Sarkozy camp insists race not over as France readies for vote
PARIS FRENCH President Nicolas Sarkozy’s camp insisted on Thursday the country’s election race was far from over as top candidates sought to lure a large number of undecided voters.
Polls show French voters are set to turn their backs on Sarkozy after a single fiveyear term and choose Socialist Francois Hollande in Sunday’s first round of the presidential vote and a runoff two weeks later.
But they also show a large portion of voters remain undecided — nearly one in four according to an OpinionWay-Fiducial poll released on Wednesday — and Sarkozy’s spokeswoman said the election was still up in the air.
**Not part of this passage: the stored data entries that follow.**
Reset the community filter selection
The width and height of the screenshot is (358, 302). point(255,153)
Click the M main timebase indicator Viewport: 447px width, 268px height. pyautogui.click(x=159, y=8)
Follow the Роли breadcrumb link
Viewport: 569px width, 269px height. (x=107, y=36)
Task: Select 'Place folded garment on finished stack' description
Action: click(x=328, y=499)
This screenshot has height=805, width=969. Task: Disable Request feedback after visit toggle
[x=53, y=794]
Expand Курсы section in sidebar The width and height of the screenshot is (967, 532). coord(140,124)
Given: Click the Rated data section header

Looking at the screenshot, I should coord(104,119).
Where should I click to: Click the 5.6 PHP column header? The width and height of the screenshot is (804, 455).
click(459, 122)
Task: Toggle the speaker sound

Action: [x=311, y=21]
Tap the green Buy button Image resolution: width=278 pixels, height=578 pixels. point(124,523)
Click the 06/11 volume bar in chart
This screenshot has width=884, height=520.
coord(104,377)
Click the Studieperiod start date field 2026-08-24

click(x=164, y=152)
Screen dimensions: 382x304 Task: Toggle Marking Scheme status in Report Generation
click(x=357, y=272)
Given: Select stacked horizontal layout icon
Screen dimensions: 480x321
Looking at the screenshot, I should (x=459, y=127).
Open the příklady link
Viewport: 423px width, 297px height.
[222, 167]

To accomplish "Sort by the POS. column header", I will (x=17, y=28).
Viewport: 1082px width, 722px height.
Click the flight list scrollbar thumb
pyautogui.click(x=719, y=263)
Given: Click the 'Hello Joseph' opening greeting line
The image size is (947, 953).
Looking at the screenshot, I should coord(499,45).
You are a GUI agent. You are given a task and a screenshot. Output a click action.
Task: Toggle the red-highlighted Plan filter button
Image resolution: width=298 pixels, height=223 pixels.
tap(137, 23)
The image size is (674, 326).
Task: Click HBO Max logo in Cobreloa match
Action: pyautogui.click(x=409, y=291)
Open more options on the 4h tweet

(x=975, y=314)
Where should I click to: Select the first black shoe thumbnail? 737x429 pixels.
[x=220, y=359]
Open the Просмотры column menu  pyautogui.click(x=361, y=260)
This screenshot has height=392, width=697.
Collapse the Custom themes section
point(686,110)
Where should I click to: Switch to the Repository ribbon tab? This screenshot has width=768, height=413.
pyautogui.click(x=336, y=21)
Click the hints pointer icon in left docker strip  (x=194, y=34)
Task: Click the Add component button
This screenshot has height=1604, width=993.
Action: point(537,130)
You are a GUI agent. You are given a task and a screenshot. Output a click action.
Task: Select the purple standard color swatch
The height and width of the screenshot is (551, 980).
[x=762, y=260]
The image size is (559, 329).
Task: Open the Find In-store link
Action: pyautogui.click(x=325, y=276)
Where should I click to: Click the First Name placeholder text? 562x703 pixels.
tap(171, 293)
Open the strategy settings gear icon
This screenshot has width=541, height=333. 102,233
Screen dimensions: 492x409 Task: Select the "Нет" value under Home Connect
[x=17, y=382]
“The pollsters themselves say they have never seen such an uncertain campaign with so little time to go,” Nathalie Kosciusko-Morizet told the Direct Matin newspaper.
“The proportion of voters who say they could change their minds is extremely high,” she said.
The right-wing president’s aides have said he needs a victory in the first round to gain momentum and reverse his poll deficit before the May 6 run-off.
But, with three days to go before the vote, most polls show Hollande, a 57-year-old moderate Socialist with no government experience, ahead in the first round and the clear favourite in the second.
Pollsters say 57-year-old Sarkozy has failed to overcome disappointment over his term since 2007, fuelled by his aggressive style and France’s increasing joblessness despite his vows to create wealth and jobs.
The OpinionWay-Fiducial poll showed 24 percent of voters remain undecided and, after a campaign many have described as lacklustre, up to 26 percent of those registered planned not to vote all.
It also showed more than a quarter of voters backing three lower-ranking candidates — far-left Jean-Luc Melenchon, centrist Francois Bayrou and the Greens’ Eva Joly — could change their minds before Sunday.
Hollande reached out Thursday to supporters of Communist-backed Melenchon, a former Socialist, noting the “common points” in their platforms.
“You can look at what separates us and you can look at what brings us together,” he told BFMTV. “I was in the same party as Jean-Luc Melenchon, so there are many things that unite us.”